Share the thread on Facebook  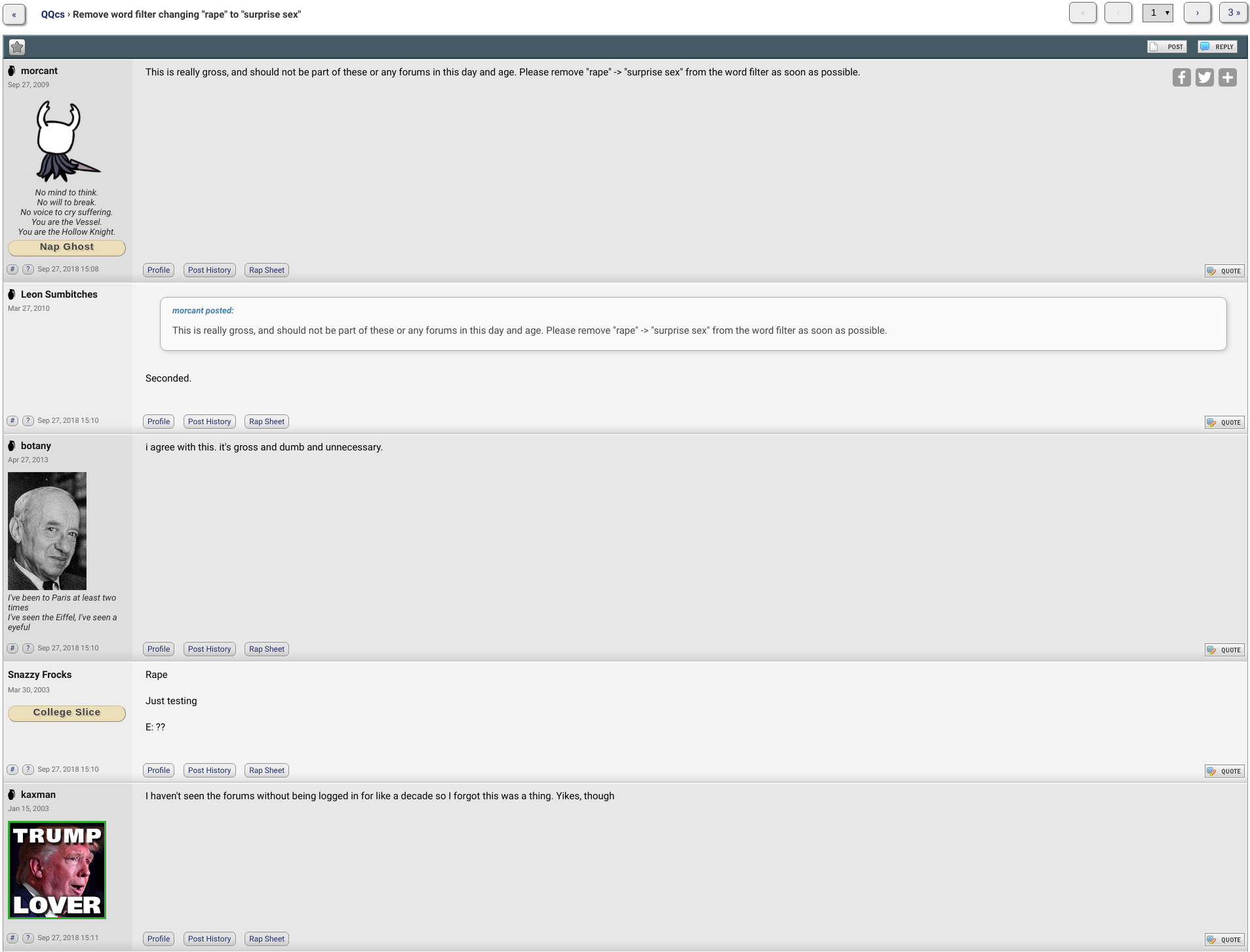1181,77
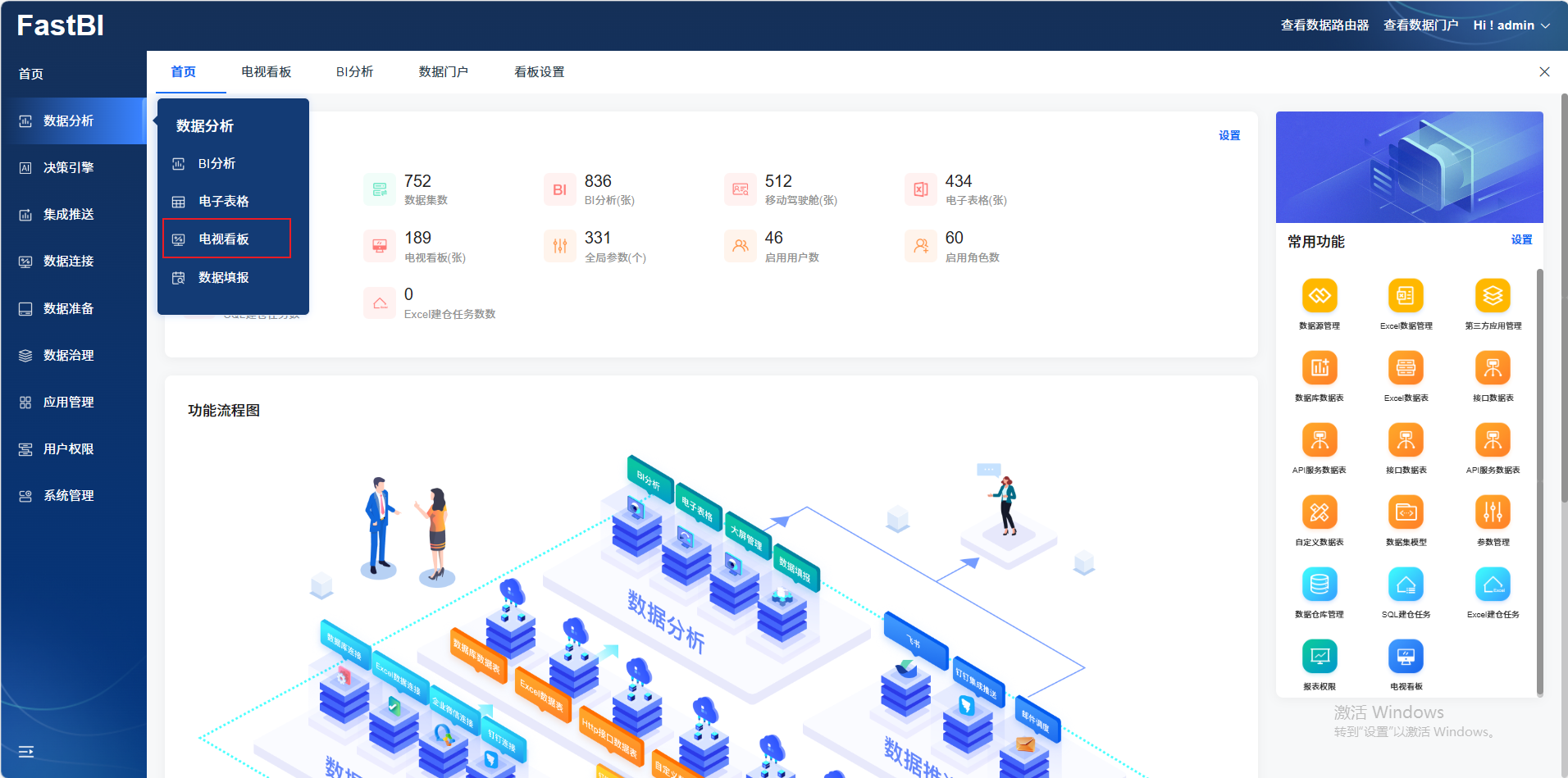The image size is (1568, 778).
Task: Switch to the BI分析 tab
Action: (x=354, y=72)
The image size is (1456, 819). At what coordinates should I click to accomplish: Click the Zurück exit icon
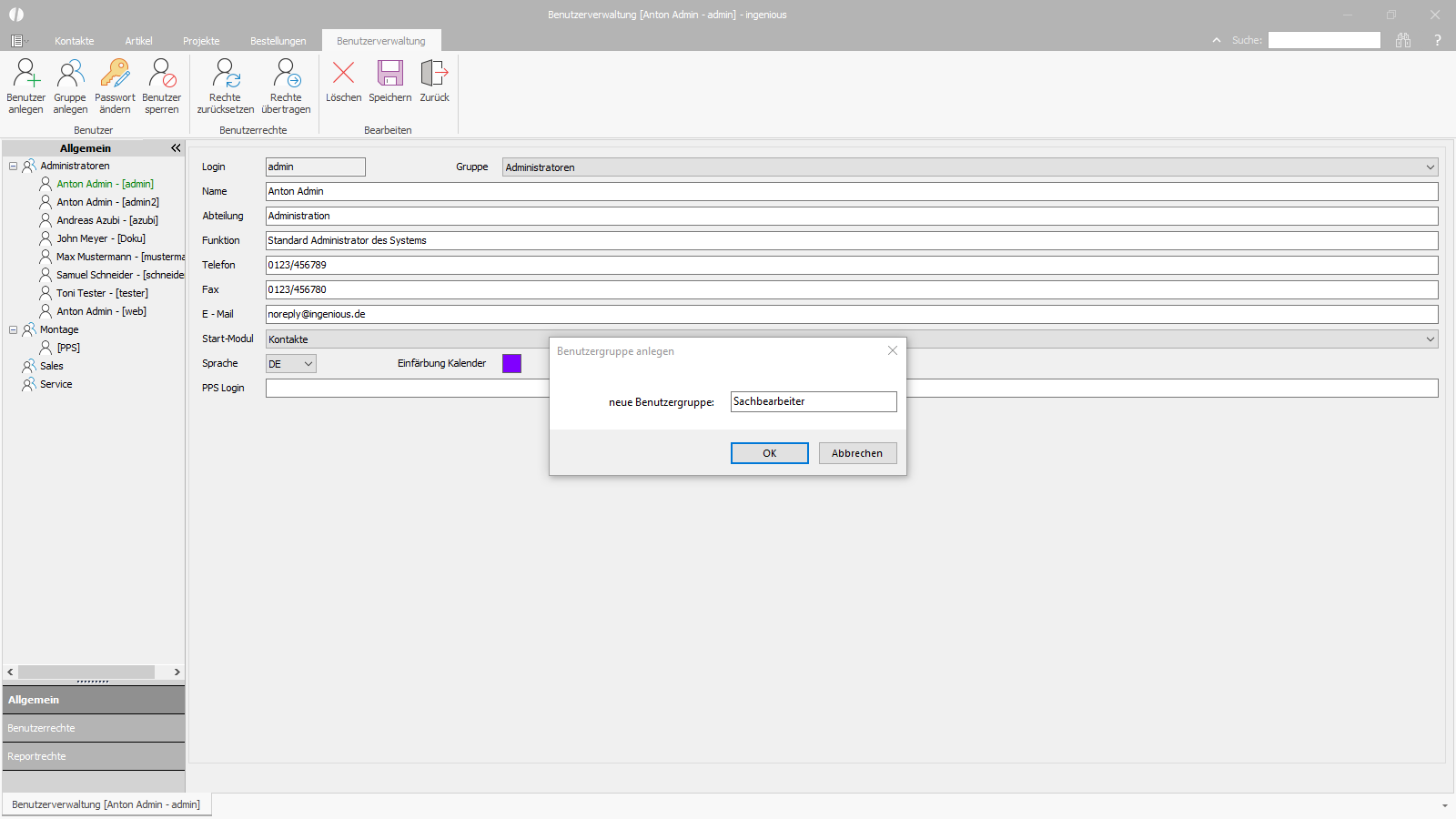434,72
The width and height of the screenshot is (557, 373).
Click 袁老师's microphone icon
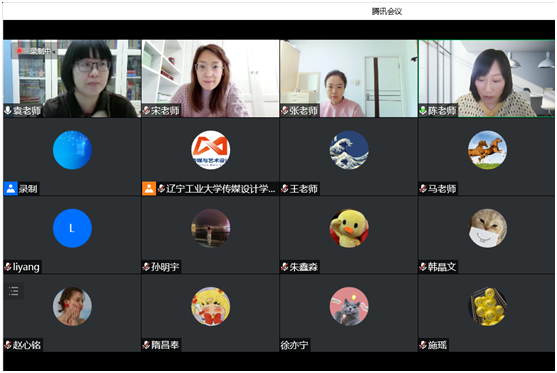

********

WORK TO COMPLETE
Leaving out the pictures, return exactly the lines from the one that contains "The width and" through the last line of the records above, inclusive.

SOLUTION FOR THIS TASK
The width and height of the screenshot is (557, 373).
Click 袁老师's microphone icon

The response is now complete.